**Document section**

CN Language & Region
Linguistic/Speech Accommodation Theory
-Developed by British language psychologist Howard Giles and others since the early 1970s.
-Their aim was to provide an explanation of why speakers accommodate - change the manner in which they
speak in face to face interactions.
-Two key concepts are convergence and divergence. They denote the general direction in which accommodation
can take place.
-Depending on the attitudes speakers show towards each other, their language varieties and the shared
social context either of these can take place.
-Convergence = speaker modifies their speech to resemble more closely.
-Divergence = speaker linguistically moves in the opposite direction to make their speech sound more unlike the
person they are talking to.
-Within SAT convergent and divergent speech has been explained on the basis of speakers' underlying
psychological motivations which are connected to their use of language.

**Work to be completed**
Summarize the notes on Speech Accommodation Theory above in two sentences.

**Items**
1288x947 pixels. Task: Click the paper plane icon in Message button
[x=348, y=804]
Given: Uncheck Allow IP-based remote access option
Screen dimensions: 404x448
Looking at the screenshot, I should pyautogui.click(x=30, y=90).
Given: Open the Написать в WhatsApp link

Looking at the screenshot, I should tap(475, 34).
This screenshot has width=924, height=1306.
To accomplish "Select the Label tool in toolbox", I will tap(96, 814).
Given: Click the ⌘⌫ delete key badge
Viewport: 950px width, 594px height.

**Written response**
Speech Accommodation Theory, developed by British language psychologist Howard Giles and others since the early 1970s, aims to explain why speakers change the manner in which they speak in face-to-face interactions. Its two key concepts are convergence, in which a speaker modifies their speech to resemble more closely, and divergence, in which a speaker moves in the opposite direction to sound more unlike the person they are talking to; which one takes place depends on the speakers' attitudes toward each other, their language varieties, and the shared social context.